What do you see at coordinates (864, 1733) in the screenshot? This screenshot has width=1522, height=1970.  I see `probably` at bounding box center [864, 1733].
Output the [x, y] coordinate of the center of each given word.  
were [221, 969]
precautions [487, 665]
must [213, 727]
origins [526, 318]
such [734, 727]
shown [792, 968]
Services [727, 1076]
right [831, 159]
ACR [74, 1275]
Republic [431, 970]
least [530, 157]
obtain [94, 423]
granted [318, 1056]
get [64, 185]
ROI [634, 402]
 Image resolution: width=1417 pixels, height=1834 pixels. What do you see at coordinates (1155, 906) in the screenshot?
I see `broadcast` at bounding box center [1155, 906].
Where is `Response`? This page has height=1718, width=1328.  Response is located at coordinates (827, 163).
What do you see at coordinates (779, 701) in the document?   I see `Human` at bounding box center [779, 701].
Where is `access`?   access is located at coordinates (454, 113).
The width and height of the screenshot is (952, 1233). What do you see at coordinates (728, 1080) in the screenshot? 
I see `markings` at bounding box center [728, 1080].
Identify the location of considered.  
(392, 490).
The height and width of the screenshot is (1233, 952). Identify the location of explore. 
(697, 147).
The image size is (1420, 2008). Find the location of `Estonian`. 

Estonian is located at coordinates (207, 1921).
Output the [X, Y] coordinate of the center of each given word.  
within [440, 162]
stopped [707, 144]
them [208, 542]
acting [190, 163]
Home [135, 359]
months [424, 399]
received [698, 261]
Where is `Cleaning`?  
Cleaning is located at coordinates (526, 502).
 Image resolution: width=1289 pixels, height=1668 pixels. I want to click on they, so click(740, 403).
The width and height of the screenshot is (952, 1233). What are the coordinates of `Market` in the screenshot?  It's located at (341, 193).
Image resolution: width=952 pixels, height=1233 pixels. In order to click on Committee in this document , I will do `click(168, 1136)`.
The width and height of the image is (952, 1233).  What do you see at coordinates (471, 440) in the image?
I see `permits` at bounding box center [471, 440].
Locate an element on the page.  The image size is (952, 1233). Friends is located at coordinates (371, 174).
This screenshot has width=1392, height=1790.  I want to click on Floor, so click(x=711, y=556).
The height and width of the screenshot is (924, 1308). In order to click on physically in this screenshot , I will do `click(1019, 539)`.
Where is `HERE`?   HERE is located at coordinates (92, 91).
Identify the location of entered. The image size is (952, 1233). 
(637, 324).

|---|

§ **WHAT TO PRODUCE**
Edit the material, starting at its first line and ending at the line that contains "Estonian is located", by replacing "location" with "position" and changing nothing else. Return only those lines.

§ **TASK ANSWER**
What do you see at coordinates (864, 1733) in the screenshot? This screenshot has width=1522, height=1970.  I see `probably` at bounding box center [864, 1733].
Output the [x, y] coordinate of the center of each given word.  
were [221, 969]
precautions [487, 665]
must [213, 727]
origins [526, 318]
such [734, 727]
shown [792, 968]
Services [727, 1076]
right [831, 159]
ACR [74, 1275]
Republic [431, 970]
least [530, 157]
obtain [94, 423]
granted [318, 1056]
get [64, 185]
ROI [634, 402]
 Image resolution: width=1417 pixels, height=1834 pixels. What do you see at coordinates (1155, 906) in the screenshot?
I see `broadcast` at bounding box center [1155, 906].
Where is `Response`? This page has height=1718, width=1328.  Response is located at coordinates (827, 163).
What do you see at coordinates (779, 701) in the document?   I see `Human` at bounding box center [779, 701].
Where is `access`?   access is located at coordinates (454, 113).
The width and height of the screenshot is (952, 1233). What do you see at coordinates (728, 1080) in the screenshot? 
I see `markings` at bounding box center [728, 1080].
Identify the position of considered.  
(392, 490).
The height and width of the screenshot is (1233, 952). Identify the position of explore. 
(697, 147).
The image size is (1420, 2008). Find the position of `Estonian`. 

Estonian is located at coordinates (207, 1921).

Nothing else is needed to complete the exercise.